(Information shown)
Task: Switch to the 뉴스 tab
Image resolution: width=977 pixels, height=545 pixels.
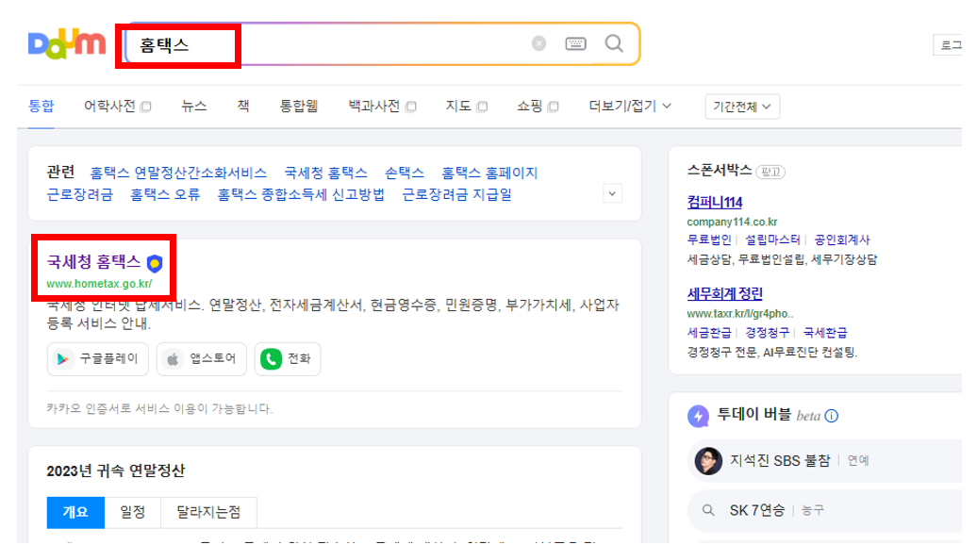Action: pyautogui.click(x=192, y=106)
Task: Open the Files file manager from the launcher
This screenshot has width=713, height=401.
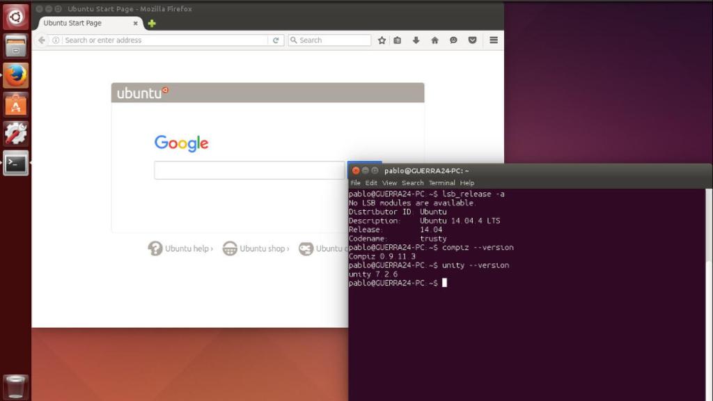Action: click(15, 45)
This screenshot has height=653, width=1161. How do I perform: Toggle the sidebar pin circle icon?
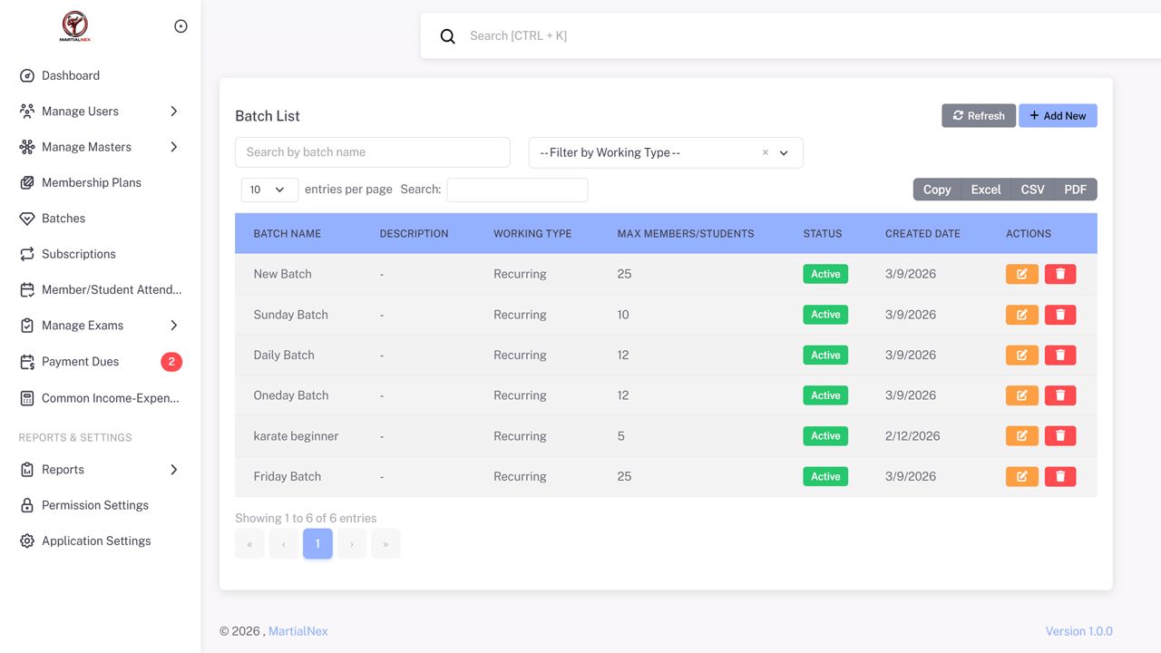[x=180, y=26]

* * *

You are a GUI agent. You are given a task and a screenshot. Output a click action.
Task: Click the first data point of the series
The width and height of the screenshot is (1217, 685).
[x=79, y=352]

(Work instructions) Can you reproduce the rows that begin at the line containing "You are a GUI" and end after the line containing "[x=79, y=352]", substituting "screen capture" for each "screenshot" and keeping everything else the same?

(Full answer)
You are a GUI agent. You are given a task and a screen capture. Output a click action.
Task: Click the first data point of the series
The width and height of the screen capture is (1217, 685).
[x=79, y=352]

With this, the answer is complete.